## DATA SUPPLIED
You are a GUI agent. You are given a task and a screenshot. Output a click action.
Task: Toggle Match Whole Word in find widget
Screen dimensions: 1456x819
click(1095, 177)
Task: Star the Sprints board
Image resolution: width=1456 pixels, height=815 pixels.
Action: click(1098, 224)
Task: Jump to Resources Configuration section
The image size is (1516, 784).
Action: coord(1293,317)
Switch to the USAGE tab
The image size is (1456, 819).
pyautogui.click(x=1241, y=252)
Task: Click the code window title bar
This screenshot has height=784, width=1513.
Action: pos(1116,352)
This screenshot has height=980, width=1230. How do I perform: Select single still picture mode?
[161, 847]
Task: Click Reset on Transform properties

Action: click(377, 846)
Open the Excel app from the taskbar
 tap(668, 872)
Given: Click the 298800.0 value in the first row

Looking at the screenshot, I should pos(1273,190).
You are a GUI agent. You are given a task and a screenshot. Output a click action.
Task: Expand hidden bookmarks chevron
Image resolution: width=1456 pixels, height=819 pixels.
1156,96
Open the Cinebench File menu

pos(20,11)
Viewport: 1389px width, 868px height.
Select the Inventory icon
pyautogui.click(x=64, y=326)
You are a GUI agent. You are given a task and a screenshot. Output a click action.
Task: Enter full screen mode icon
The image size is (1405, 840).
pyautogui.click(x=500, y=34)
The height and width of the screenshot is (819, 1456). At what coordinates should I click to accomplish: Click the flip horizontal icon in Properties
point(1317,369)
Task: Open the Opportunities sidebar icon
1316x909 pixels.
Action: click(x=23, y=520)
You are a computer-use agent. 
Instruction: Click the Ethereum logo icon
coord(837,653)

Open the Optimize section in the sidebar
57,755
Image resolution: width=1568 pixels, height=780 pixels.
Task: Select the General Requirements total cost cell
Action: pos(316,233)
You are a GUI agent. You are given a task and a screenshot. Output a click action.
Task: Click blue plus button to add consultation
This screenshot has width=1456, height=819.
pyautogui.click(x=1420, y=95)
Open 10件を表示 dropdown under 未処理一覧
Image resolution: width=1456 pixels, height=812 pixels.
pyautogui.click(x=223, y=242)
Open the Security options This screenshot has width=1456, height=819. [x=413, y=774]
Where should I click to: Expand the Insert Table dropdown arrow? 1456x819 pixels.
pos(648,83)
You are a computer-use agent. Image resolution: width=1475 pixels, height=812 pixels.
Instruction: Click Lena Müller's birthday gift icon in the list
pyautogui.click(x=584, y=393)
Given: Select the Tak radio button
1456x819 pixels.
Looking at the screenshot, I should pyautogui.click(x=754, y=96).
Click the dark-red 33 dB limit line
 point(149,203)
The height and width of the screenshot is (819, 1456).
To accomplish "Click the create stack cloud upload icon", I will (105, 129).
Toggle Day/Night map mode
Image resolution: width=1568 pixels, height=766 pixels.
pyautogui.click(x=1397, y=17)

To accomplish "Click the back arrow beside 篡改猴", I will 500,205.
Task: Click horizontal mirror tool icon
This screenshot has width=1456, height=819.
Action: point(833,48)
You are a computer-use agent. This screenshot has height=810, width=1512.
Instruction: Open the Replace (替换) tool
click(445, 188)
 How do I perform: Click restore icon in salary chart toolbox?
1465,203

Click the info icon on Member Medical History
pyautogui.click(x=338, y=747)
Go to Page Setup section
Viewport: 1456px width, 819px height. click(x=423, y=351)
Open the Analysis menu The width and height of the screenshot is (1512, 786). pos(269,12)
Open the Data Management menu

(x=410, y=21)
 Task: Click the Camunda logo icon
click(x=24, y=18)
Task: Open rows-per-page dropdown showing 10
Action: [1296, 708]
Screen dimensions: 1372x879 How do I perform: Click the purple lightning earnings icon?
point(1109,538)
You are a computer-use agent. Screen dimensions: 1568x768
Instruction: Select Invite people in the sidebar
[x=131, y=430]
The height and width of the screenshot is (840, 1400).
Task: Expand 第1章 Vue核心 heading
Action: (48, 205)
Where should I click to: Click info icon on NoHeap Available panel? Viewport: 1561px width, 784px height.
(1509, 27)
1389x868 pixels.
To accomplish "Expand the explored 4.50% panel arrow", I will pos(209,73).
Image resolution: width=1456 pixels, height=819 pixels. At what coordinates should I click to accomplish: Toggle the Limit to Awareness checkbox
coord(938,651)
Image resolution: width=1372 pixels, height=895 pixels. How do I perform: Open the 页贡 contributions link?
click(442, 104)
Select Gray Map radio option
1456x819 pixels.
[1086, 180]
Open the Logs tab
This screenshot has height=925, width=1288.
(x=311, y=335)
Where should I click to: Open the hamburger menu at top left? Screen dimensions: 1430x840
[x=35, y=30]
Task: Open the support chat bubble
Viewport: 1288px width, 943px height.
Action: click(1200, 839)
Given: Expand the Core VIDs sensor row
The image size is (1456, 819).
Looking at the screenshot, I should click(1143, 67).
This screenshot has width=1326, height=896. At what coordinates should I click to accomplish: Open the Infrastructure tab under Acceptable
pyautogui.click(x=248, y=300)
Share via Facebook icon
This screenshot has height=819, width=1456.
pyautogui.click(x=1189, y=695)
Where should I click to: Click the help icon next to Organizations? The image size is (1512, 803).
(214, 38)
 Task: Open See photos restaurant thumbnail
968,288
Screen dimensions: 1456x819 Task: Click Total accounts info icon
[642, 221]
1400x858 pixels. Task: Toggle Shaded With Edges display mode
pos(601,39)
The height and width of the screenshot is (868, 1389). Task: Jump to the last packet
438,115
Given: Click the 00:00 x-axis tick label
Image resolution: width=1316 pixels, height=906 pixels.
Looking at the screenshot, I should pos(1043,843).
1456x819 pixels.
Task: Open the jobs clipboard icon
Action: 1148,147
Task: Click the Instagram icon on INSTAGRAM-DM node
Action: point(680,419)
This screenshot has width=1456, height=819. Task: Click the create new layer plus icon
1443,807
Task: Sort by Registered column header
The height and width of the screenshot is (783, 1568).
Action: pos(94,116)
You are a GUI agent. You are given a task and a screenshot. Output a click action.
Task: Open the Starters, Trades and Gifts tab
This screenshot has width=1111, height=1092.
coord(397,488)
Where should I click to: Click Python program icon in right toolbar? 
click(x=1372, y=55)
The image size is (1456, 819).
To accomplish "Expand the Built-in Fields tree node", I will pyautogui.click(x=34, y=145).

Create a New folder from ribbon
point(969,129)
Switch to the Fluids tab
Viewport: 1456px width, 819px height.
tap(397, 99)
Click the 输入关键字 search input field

## INSTRUCTIONS FOR THE TASK
Among the records above, repeat exactly the line with "1389x868 pixels.", the line with "Given: Click the 00:00 x-axis tick label", and every line in between, and only those.

## ANSWER TO THIS EXERCISE
1389x868 pixels.
To accomplish "Expand the explored 4.50% panel arrow", I will pos(209,73).
Image resolution: width=1456 pixels, height=819 pixels. At what coordinates should I click to accomplish: Toggle the Limit to Awareness checkbox
coord(938,651)
Image resolution: width=1372 pixels, height=895 pixels. How do I perform: Open the 页贡 contributions link?
click(442, 104)
Select Gray Map radio option
1456x819 pixels.
[1086, 180]
Open the Logs tab
This screenshot has height=925, width=1288.
(x=311, y=335)
Where should I click to: Open the hamburger menu at top left? Screen dimensions: 1430x840
[x=35, y=30]
Task: Open the support chat bubble
Viewport: 1288px width, 943px height.
Action: click(1200, 839)
Given: Expand the Core VIDs sensor row
The image size is (1456, 819).
Looking at the screenshot, I should click(1143, 67).
This screenshot has width=1326, height=896. At what coordinates should I click to accomplish: Open the Infrastructure tab under Acceptable
pyautogui.click(x=248, y=300)
Share via Facebook icon
This screenshot has height=819, width=1456.
pyautogui.click(x=1189, y=695)
Where should I click to: Click the help icon next to Organizations? The image size is (1512, 803).
(214, 38)
 Task: Open See photos restaurant thumbnail
968,288
Screen dimensions: 1456x819 Task: Click Total accounts info icon
[642, 221]
1400x858 pixels. Task: Toggle Shaded With Edges display mode
pos(601,39)
The height and width of the screenshot is (868, 1389). Task: Jump to the last packet
438,115
Given: Click the 00:00 x-axis tick label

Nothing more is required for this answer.